The natural logarithm, often written as \( \ln(x) \), is logarithm taken to the base of the mathematical constant \( e \), which is approximately 2.718. The function \( \ln(x) \) is the inverse of the exponential function \( e^x \).
This means that if you take \( e \) raised to the power of \( \ln(x) \), you will get back \( x \).
Understanding the natural logarithm is crucial because it appears frequently in problems involving exponential growth and decay, as well as in calculus and differential equations.
Here's a quick rundown of some foundational ideas related to \( \ln(x) \):

• It is only defined for positive numbers.
• \( \ln(1) = 0 \), because \( e^0 = 1 \).
• \( \ln\) transforms multiplication into addition: \( \ln(xy) = \ln(x) + \ln(y) \).
• For constants \( a \), \( \ln(x^a) = a \ln(x) \).

Logarithmic properties are tools that simplify calculations and helps solve logarithmic equations efficiently. In the given exercise, the property \( \ln(a) + \ln(b) = \ln(ab) \) plays a crucial role.
Here is a breakdown of the most commonly used properties:

• **Product Rule**: \( \ln(ab) = \ln(a) + \ln(b) \). It turns multiplication inside a logarithm into addition outside of it.
• **Quotient Rule**: \( \ln\left(\frac{a}{b}\right) = \ln(a) - \ln(b) \). It converts division inside a logarithm to subtraction outside.
• **Power Rule**: \( \ln(a^b) = b \ln(a) \). It brings down the exponent as a multiplier.

Using these properties lets you combine, separate, or simplify complex logarithmic expressions, which is extremely useful when solving equations or analyzing mathematical models.

The quadratic formula solves quadratic equations of the form \( ax^2 + bx + c = 0\). In this task, the equation was brought down to this form after applying logarithmic properties and exponentiation.

> _DATASET EXTRACT_
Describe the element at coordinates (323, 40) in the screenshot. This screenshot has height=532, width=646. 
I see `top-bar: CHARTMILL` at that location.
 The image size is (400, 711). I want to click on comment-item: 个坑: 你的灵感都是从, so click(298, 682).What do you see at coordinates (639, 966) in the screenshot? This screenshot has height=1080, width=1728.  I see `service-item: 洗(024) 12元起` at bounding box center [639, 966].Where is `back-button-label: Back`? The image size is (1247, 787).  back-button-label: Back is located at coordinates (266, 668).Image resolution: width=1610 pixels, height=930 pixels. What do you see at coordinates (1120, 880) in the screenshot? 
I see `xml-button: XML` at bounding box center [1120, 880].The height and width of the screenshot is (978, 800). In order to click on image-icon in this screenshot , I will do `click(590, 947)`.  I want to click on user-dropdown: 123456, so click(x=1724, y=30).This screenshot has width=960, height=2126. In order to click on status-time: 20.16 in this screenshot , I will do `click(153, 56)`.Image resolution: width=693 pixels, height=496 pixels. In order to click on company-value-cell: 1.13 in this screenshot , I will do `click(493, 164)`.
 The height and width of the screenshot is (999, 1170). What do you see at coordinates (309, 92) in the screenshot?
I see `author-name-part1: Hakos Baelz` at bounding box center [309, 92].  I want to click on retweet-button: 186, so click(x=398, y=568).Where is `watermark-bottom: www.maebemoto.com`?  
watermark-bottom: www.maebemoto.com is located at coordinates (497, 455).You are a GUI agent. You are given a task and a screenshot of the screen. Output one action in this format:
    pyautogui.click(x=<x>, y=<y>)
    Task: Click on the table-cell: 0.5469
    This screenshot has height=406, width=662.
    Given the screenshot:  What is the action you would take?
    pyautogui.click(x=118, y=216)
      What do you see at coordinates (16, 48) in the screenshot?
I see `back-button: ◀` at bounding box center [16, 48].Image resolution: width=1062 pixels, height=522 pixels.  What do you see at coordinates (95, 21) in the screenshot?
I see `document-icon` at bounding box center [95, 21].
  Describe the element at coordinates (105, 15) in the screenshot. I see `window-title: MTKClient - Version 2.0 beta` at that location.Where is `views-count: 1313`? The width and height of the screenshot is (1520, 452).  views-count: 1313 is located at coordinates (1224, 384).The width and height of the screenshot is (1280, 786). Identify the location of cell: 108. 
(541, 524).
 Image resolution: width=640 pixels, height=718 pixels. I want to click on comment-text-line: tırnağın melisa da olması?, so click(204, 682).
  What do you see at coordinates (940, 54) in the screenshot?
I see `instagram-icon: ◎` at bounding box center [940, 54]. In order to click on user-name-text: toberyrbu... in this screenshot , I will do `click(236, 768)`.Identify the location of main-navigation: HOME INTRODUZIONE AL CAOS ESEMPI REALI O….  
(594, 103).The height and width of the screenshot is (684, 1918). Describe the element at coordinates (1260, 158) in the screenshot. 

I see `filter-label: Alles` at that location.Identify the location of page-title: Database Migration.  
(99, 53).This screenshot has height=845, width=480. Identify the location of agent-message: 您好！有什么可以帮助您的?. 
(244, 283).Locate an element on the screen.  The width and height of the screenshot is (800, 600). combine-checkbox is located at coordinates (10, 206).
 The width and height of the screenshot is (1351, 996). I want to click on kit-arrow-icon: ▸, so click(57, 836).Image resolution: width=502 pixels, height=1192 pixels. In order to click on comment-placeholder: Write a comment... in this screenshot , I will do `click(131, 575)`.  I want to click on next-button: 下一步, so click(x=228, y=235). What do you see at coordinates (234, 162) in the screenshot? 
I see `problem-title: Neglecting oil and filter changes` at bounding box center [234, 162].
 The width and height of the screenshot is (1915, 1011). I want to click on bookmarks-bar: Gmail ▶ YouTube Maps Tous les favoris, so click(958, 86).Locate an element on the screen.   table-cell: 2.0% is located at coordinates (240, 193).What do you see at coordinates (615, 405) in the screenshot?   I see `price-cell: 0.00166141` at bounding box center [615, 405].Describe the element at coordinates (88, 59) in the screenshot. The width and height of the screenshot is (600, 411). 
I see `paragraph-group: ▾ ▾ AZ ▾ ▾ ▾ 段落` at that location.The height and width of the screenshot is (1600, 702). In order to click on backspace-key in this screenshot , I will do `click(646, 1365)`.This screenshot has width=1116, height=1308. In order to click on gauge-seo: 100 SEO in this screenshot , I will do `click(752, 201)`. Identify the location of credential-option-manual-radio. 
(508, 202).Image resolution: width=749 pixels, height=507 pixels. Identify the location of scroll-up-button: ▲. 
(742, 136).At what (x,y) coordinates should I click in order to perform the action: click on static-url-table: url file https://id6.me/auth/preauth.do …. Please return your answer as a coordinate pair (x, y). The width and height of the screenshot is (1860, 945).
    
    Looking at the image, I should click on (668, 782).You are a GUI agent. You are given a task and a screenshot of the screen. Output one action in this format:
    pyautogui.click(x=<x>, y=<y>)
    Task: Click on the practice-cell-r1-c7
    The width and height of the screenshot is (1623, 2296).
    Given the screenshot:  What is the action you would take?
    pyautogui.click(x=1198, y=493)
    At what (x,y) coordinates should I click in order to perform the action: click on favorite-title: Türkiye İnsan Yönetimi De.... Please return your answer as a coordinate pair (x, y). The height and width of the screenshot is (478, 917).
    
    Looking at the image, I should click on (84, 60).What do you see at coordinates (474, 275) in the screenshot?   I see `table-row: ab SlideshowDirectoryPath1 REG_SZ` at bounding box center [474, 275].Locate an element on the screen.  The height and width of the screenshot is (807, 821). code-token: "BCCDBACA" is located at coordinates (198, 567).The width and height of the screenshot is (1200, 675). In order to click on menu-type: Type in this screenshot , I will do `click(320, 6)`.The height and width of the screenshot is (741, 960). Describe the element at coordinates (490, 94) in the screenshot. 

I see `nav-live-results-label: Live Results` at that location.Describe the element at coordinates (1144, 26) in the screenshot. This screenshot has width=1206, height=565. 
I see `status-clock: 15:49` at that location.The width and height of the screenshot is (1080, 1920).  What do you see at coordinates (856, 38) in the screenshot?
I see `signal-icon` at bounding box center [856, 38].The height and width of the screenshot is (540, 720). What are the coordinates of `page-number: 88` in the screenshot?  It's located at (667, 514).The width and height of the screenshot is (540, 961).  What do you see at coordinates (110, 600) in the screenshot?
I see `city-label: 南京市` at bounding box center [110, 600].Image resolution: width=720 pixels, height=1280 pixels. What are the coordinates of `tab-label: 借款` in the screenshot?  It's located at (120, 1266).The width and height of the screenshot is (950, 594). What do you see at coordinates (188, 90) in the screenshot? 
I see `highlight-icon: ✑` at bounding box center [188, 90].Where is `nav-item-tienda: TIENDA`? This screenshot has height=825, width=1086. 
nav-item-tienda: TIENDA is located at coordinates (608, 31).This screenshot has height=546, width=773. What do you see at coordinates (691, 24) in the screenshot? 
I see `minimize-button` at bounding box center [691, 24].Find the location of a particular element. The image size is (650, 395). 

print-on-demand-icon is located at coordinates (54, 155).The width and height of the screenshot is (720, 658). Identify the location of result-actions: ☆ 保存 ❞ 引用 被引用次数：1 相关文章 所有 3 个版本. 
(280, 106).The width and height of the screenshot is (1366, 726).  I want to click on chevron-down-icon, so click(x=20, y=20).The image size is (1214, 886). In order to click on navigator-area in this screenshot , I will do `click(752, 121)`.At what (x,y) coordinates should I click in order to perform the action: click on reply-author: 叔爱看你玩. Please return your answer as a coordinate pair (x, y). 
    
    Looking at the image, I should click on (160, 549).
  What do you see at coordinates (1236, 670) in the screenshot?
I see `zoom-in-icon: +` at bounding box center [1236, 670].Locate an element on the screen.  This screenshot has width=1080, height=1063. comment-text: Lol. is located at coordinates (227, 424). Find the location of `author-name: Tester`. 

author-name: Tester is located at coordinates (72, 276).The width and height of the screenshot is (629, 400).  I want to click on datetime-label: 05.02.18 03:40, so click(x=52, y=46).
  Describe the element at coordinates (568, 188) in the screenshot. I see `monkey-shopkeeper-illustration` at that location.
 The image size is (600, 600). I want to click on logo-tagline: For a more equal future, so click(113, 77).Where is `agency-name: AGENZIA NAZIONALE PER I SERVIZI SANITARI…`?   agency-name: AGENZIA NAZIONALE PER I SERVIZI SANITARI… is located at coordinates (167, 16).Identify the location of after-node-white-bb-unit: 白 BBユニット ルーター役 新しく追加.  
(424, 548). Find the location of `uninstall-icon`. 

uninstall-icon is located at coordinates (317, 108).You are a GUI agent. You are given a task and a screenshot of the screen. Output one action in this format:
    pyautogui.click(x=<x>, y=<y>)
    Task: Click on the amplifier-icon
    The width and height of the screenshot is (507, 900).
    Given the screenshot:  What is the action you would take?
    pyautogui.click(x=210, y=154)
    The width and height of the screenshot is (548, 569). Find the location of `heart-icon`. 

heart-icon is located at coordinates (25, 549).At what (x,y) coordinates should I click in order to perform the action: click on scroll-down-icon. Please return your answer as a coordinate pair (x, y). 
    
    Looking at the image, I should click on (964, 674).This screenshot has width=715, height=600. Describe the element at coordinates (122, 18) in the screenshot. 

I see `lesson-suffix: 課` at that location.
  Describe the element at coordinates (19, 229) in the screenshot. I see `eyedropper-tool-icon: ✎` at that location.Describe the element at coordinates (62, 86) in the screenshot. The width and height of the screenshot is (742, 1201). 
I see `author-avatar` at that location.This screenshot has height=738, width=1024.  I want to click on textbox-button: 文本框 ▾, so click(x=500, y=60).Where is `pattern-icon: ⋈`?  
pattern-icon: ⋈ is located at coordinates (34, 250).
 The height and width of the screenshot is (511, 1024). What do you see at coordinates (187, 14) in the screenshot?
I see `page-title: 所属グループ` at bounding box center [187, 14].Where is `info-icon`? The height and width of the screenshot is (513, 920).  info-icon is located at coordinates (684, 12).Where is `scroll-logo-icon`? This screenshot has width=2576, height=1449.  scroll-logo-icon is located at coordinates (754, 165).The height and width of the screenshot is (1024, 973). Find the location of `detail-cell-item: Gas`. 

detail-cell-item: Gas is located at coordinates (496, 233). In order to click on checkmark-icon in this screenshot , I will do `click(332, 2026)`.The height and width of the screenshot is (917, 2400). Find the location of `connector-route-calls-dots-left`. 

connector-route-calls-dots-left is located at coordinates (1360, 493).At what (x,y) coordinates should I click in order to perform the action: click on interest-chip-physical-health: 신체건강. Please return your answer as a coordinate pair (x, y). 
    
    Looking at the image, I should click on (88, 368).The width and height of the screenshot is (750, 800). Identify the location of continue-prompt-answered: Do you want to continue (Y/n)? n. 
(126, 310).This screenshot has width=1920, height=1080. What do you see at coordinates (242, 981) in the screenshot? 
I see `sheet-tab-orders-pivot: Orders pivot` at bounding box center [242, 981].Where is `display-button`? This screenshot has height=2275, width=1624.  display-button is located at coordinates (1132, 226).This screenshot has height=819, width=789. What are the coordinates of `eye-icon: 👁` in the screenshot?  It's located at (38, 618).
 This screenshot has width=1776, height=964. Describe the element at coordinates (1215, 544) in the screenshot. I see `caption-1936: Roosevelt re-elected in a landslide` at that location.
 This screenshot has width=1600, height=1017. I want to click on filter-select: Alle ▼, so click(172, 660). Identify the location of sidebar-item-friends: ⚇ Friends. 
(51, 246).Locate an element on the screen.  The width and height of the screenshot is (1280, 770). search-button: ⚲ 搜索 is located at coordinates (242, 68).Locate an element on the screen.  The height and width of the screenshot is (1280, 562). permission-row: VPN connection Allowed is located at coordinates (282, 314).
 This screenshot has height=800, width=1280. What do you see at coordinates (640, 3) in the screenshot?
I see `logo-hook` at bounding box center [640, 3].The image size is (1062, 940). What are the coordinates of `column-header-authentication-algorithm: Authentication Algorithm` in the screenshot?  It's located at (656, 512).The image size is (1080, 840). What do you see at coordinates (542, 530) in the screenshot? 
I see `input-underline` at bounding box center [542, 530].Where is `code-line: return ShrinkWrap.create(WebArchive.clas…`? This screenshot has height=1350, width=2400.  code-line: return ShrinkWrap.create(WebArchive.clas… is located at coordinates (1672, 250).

> _ASSIGNED TASK A_
In the natural logarithm text, why does ln(1) equal 0? Reply in one to three sentences.
> _ASSIGNED TASK B_
Write the next part of the natural logarithm text, starting after its last sentence.

> _RESULT A_
ln(1) equals 0 because e raised to the power 0 gives 1. Since ln(x) is the inverse of e^x, the logarithm of 1 is that exponent, 0.

> _RESULT B_
The quadratic formula is:
\[ x = \frac{-b \pm \sqrt{b^2 - 4ac}}{2a} \] Here's a breakdown of key components:

• **\(a, b, c\)**: These are the coefficients of the quadratic equation, with \(a\) not equal to zero.
• **Discriminant \(b^2 - 4ac\)**: This part of the formula, inside the square root, determines the nature of the roots. If it is positive, you get two distinct real roots; if zero, exactly one real root; and if negative, no real roots but rather complex ones.

The advantage of the quadratic formula is its universal applicability to solve any quadratic equation, making it an essential tool for students.

Exponentiation is a fundamental operation in mathematics, involving repeated multiplication of the same number. In the context of the given exercise, exponentiation is used to eliminate the natural logarithm from an equation.
The process can be identified as follows:

• Starting from \( \ln(x) = y \), applying exponentiation creates \( e^y = x \).
• In equations: If \( \ln(f(x)) = c \), then by exponentiating it transforms into \( f(x) = e^c \).

Exponentiation not only undoes the natural log but also plays a vital role in growth patterns and scientific calculations, such as calculating compound interest or modeling population growth. Understanding how to properly apply or reverse exponentiation delivers powerful insight into handling exponential functions efficiently.